I'm still trying to understand how R manages memory but @nick doesn't
select(Columns = destination.x,
Rows = destination.y)
end up creating a new table in memory? Cross joins can get to be pretty big fast. Maybe R does something in this case to minimize the memory usage in a pipeline like this?
This script skips the select() step and just changes the names attribute of transformed_dat at the end so it doesn't make a new table. If you don't care about the first column name just drop the part that changes the column name.
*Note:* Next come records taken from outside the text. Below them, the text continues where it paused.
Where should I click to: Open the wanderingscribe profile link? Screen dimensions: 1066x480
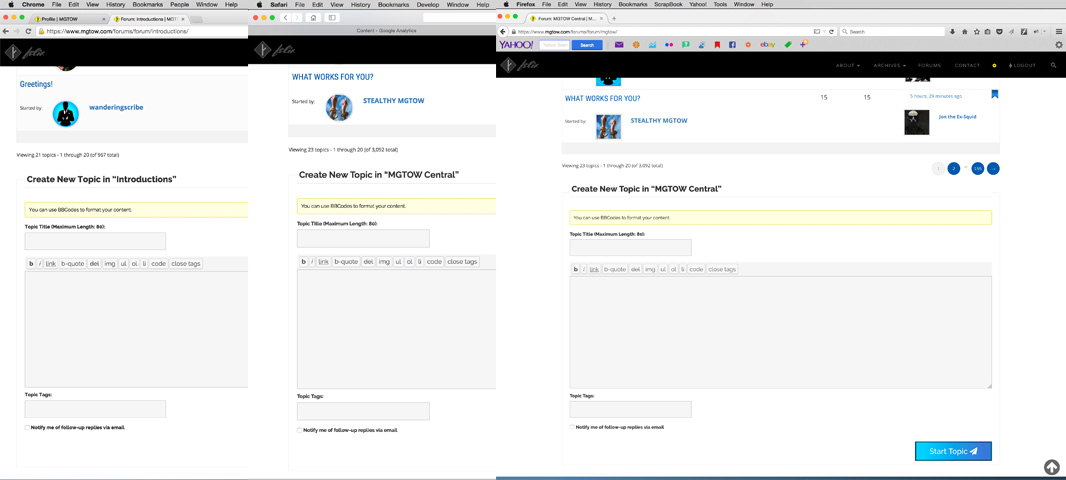point(116,107)
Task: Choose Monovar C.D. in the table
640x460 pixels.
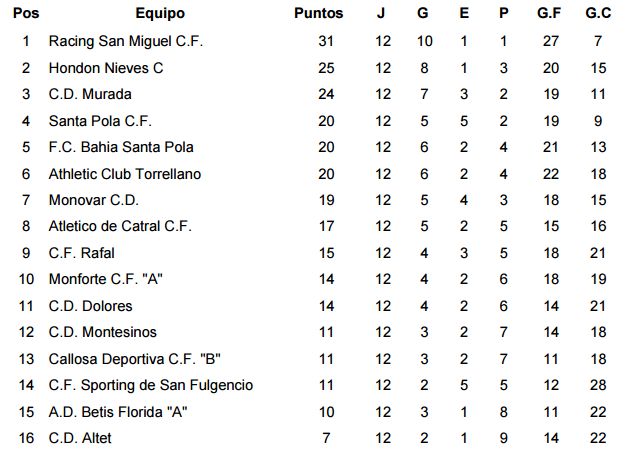Action: click(x=93, y=200)
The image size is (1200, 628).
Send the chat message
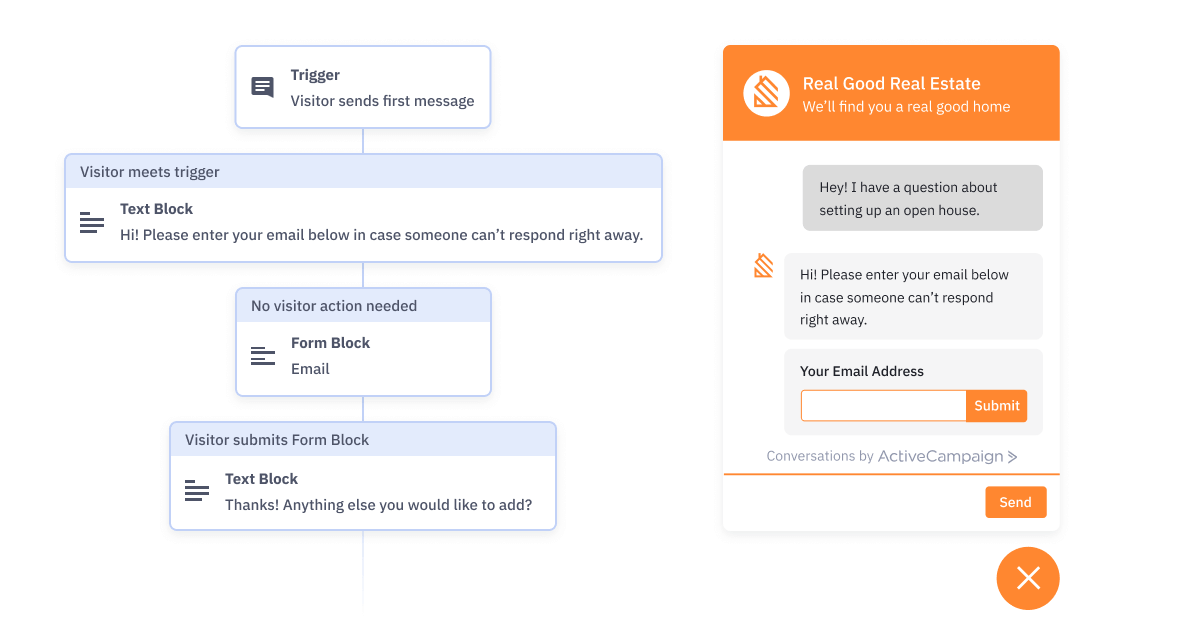(1015, 502)
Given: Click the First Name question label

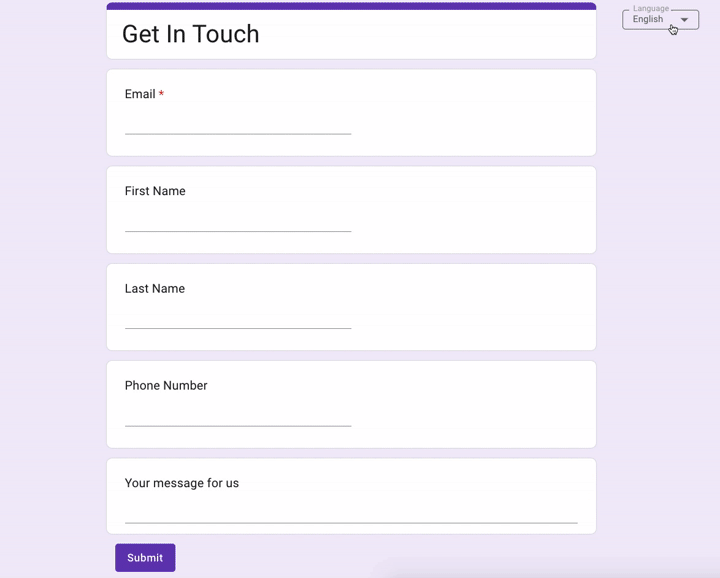Looking at the screenshot, I should click(x=155, y=191).
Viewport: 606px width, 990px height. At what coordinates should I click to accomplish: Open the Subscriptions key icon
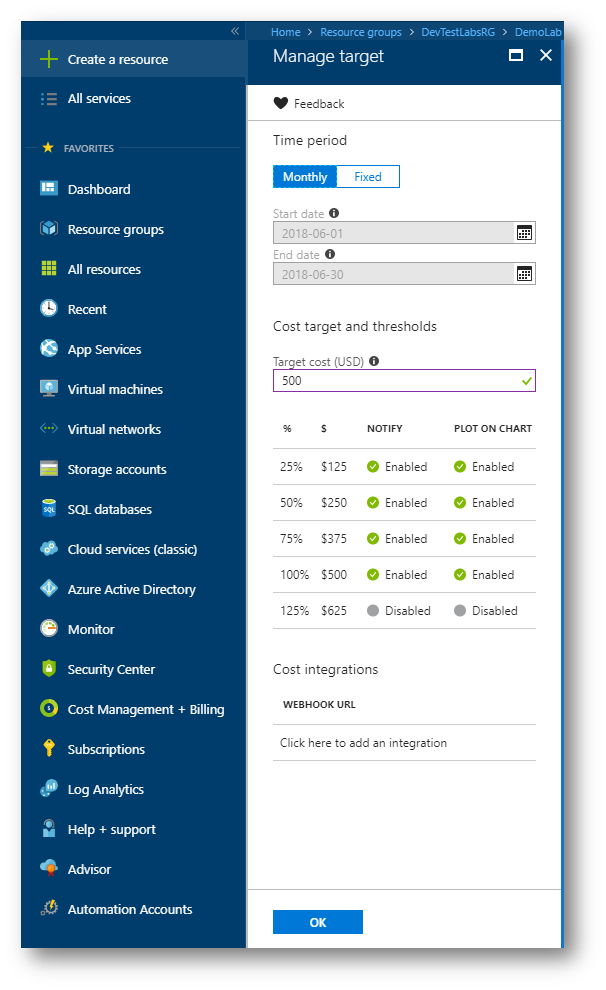[49, 749]
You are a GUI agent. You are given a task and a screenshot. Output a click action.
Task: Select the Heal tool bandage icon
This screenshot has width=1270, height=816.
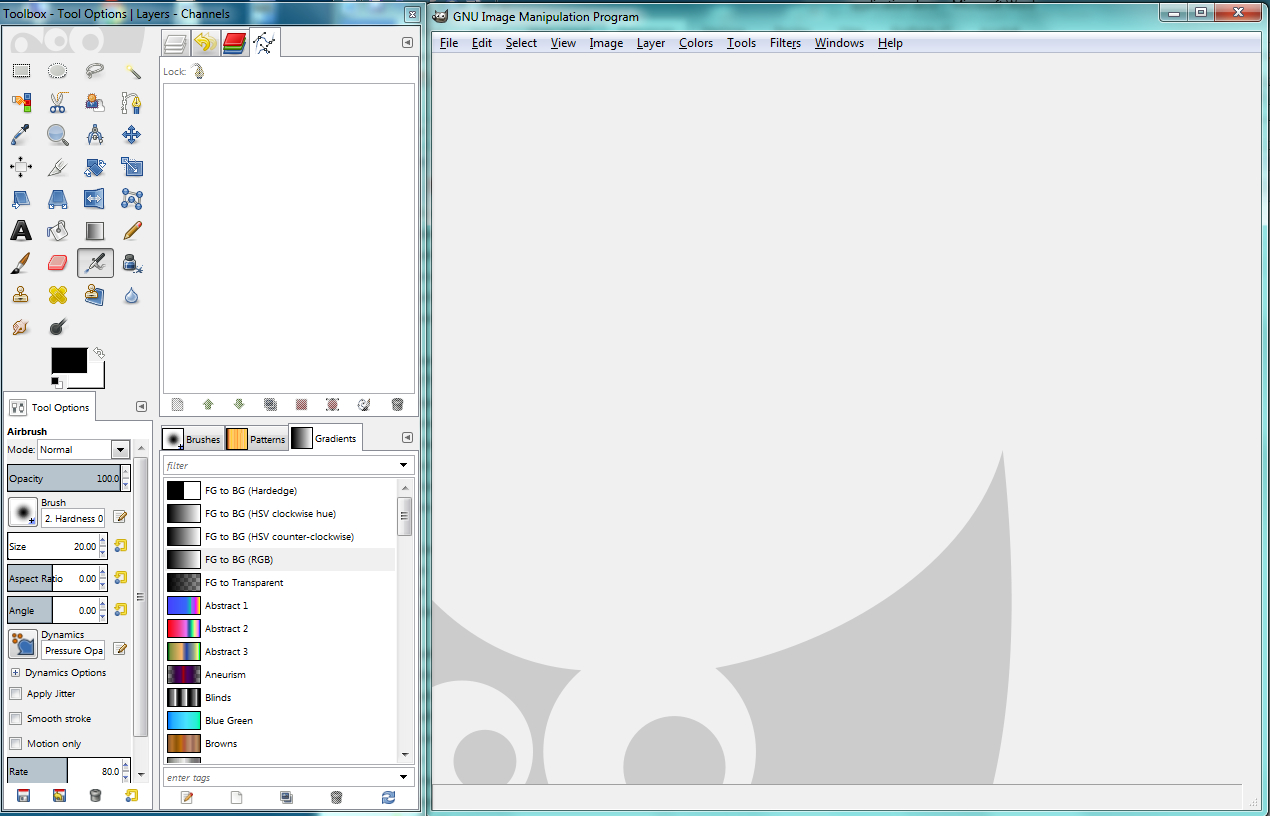pyautogui.click(x=58, y=295)
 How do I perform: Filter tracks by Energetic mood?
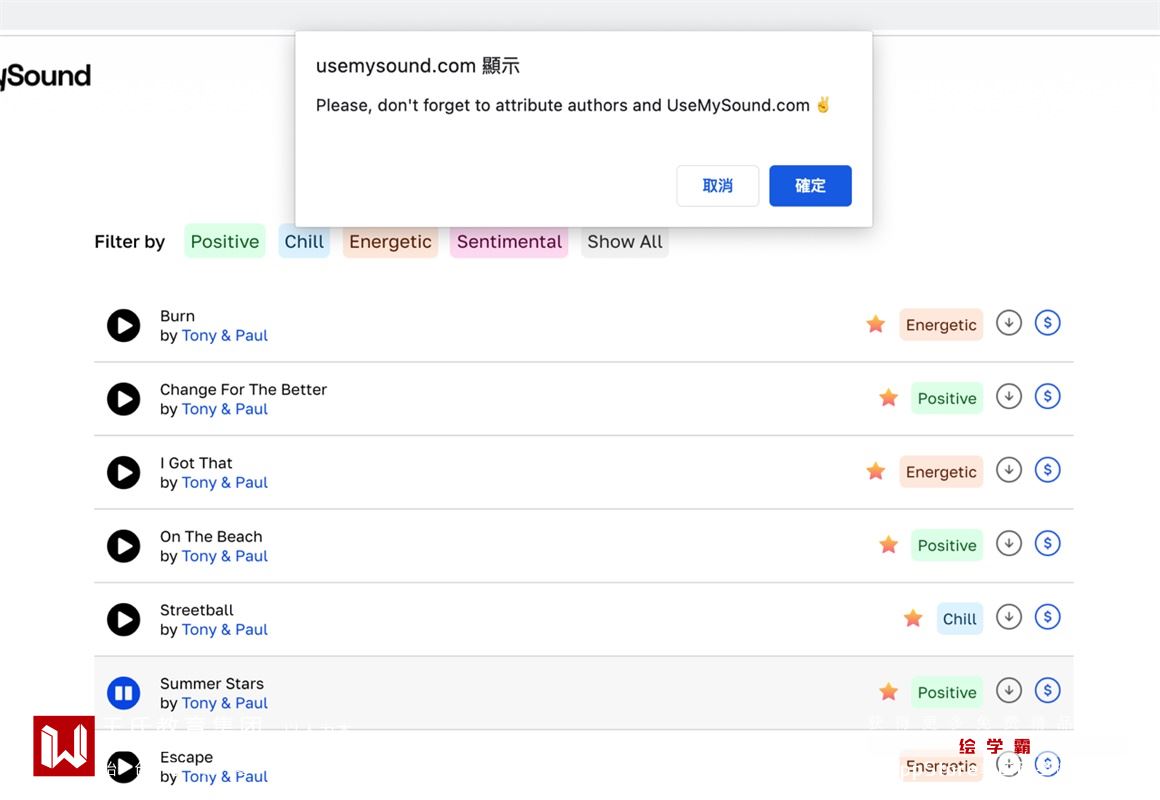click(x=390, y=241)
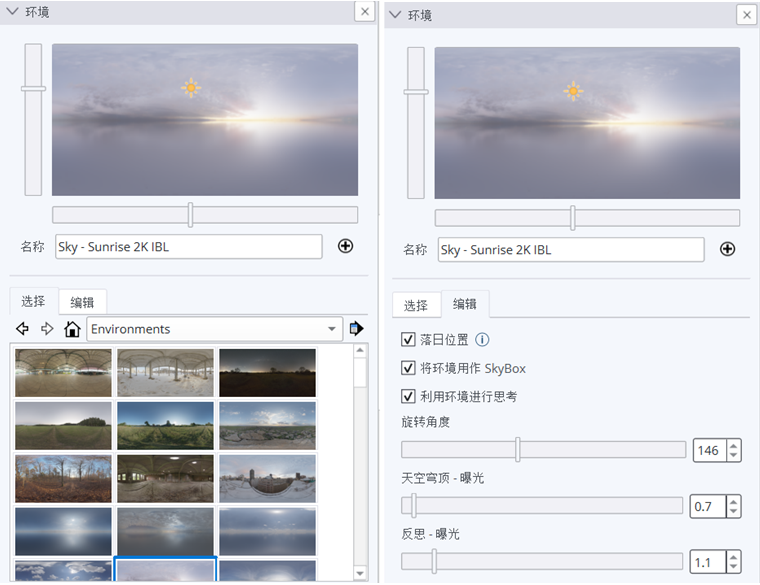Image resolution: width=760 pixels, height=585 pixels.
Task: Toggle the 落日位置 checkbox
Action: [x=408, y=340]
suppressPackageStartupMessages(library(tidyverse))
dat <- tribble(
~passenger_id, ~destination,
1, "China",
1, "Japan",
2, "England",
2, "US",
3, "Canada",
3, "China",
3, "US",
4, "Japan"
)
transformed_dat <-
left_join(dat, dat, by = "passenger_id") %>%
group_by(destination.x, destination.y) %>%
summarize(Count = n()) %>%
spread(destination.x, Count, fill = 0)
ns <- names(transformed_dat)
ns[[1]] <- "Rows"
names(transformed_dat) <- ns
transformed_dat
#> # A tibble: 5 x 6
#> Rows Canada China England Japan US
#> * <chr> <dbl> <dbl> <dbl> <dbl> <dbl>
#> 1 Canada 1 1 0 0 1
#> 2 China 1 2 0 1 1
#> 3 England 0 0 1 0 1
#> 4 Japan 0 1 0 2 0
#> 5 US 1 1 1 0 2